◆ SOURCE DATA
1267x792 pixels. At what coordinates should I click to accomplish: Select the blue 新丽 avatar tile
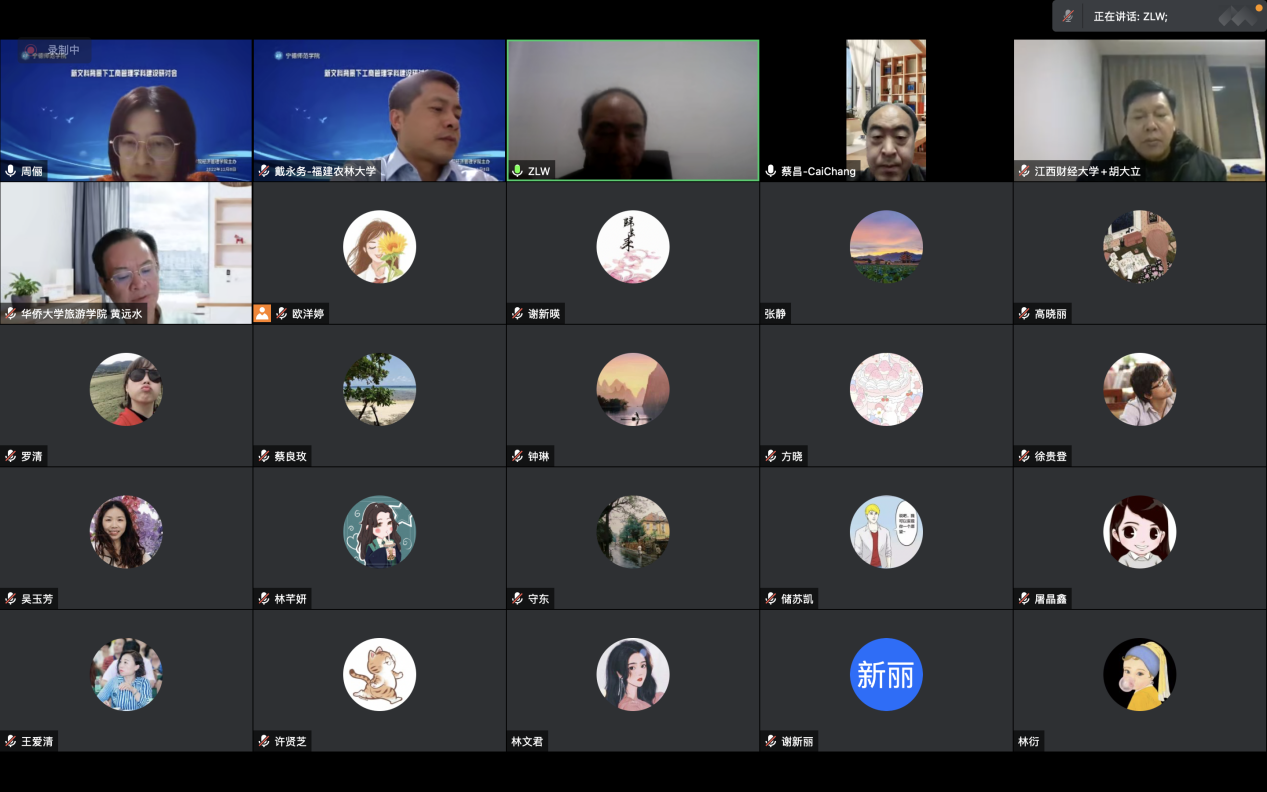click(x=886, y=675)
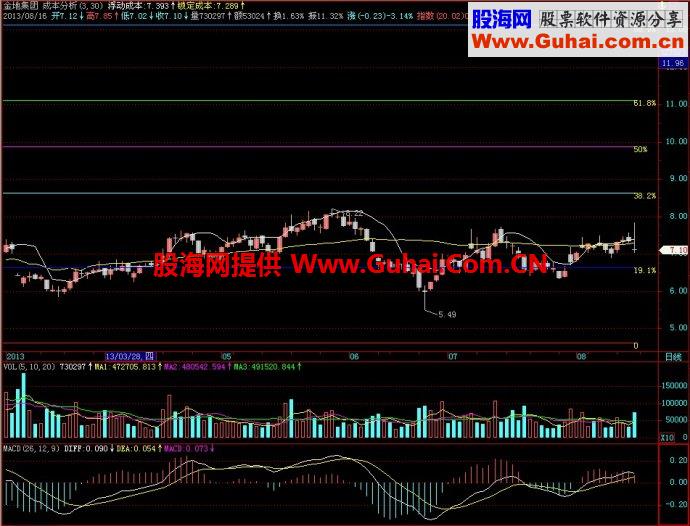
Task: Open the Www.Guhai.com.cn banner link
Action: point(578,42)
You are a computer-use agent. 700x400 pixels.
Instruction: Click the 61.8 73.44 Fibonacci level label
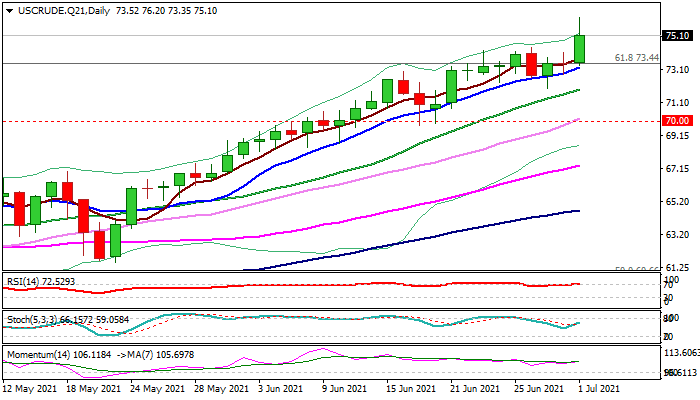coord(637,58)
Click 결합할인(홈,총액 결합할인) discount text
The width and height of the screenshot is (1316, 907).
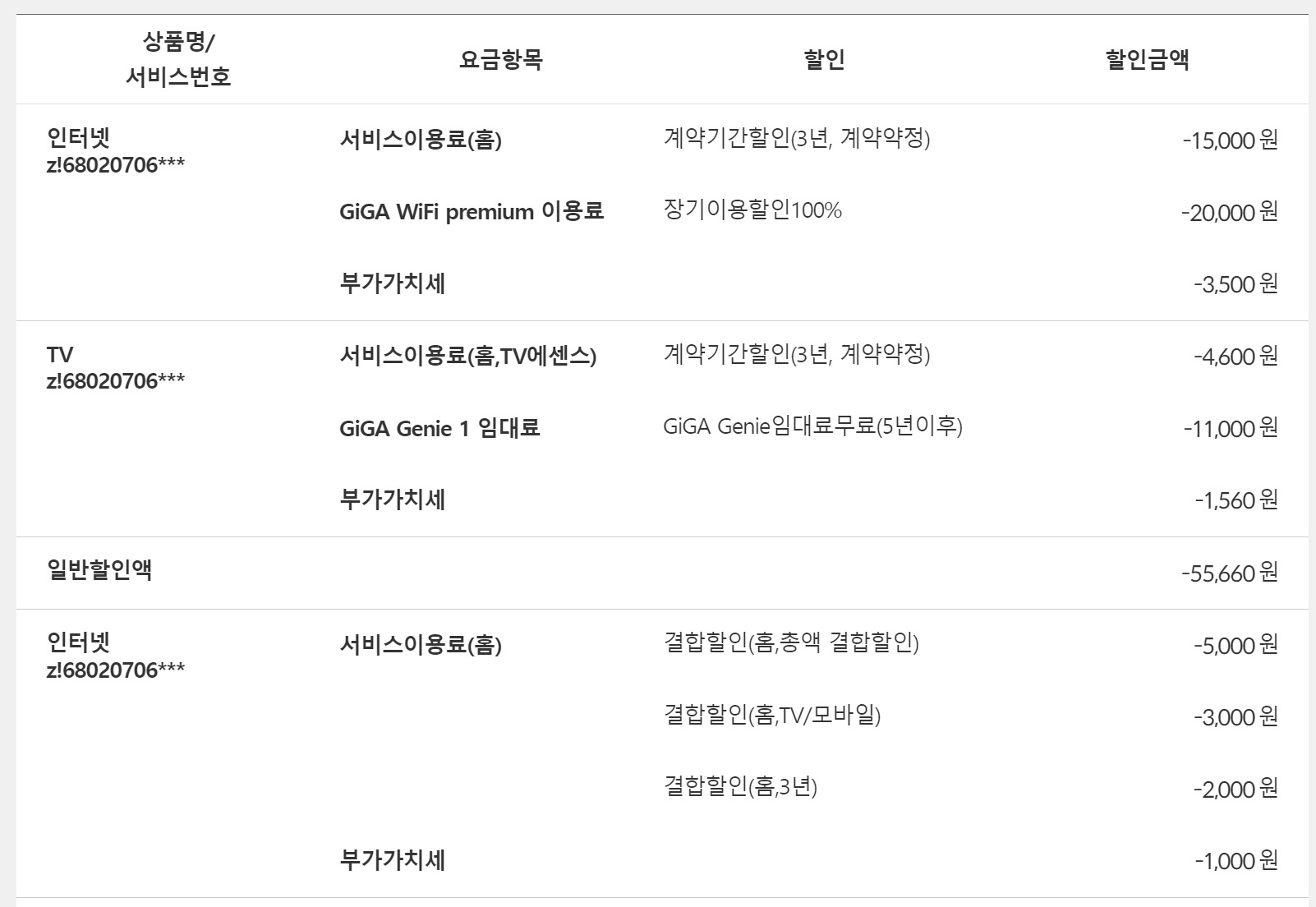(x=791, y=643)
* * *
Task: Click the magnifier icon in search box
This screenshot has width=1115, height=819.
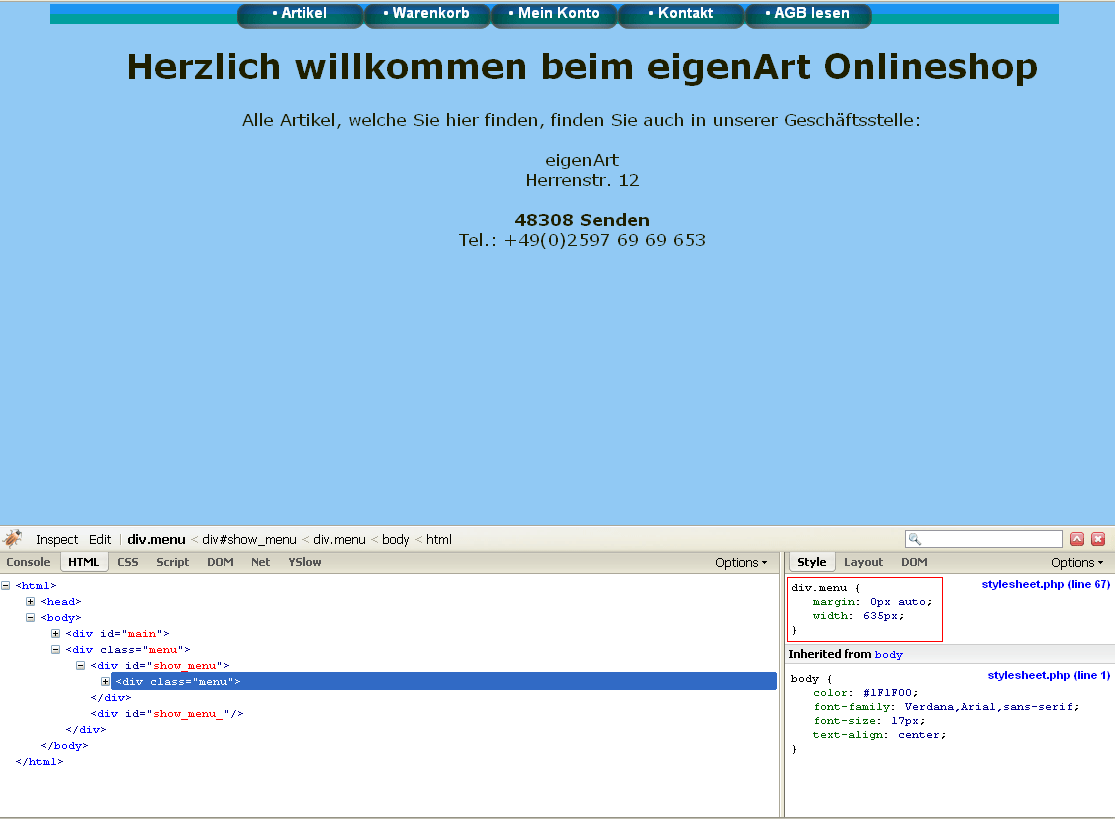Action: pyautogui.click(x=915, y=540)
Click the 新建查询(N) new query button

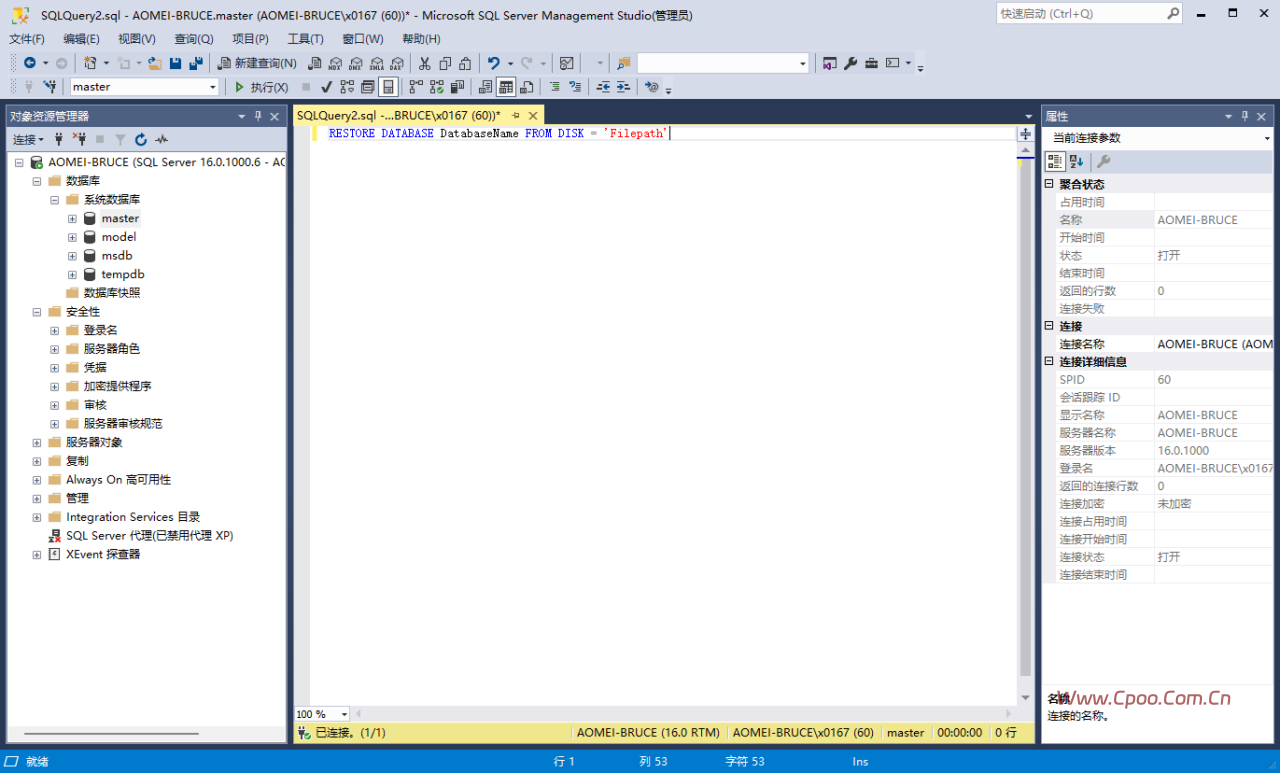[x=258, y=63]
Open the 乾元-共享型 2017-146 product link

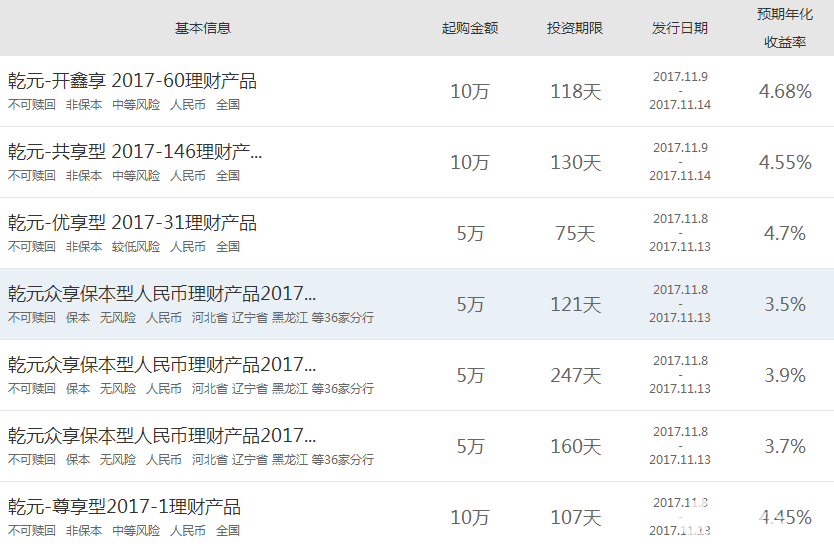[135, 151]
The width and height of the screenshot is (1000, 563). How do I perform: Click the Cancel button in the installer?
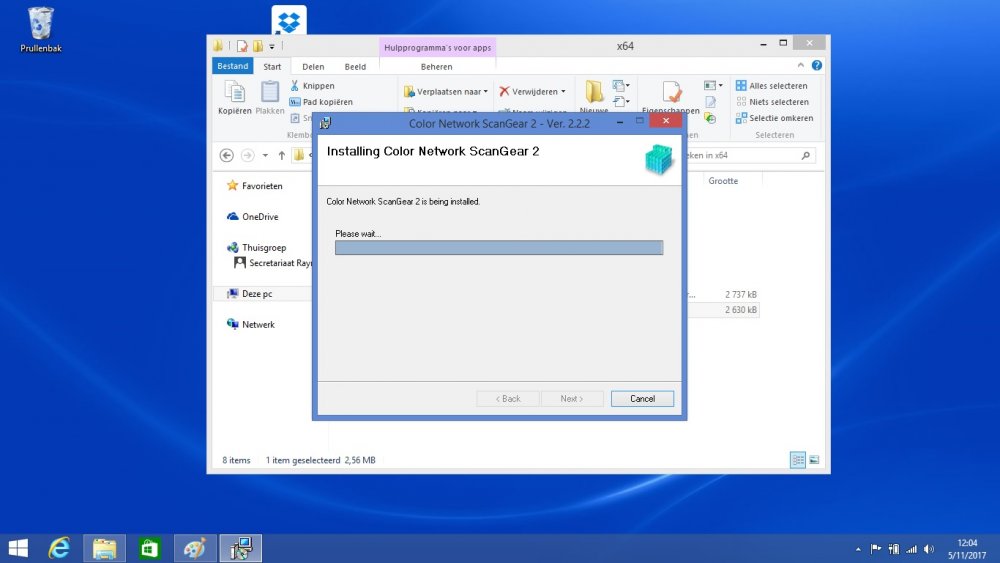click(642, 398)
* * *
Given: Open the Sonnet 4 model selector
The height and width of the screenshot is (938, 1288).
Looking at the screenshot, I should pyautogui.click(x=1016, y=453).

◆ EXERCISE
While skipping the pictures, transcribe the data above from the line showing "1267x792 pixels. At" through the line showing "You are a computer-use agent. 700x400 pixels.", exactly and with both ends.

◆ THE ANSWER
1267x792 pixels. At what coordinates should I click to accomplish: Select the blue 新丽 avatar tile
click(x=886, y=675)
Task: Open the Www.Guhai.com.cn banner link
Action: point(578,42)
You are a computer-use agent. 700x400 pixels.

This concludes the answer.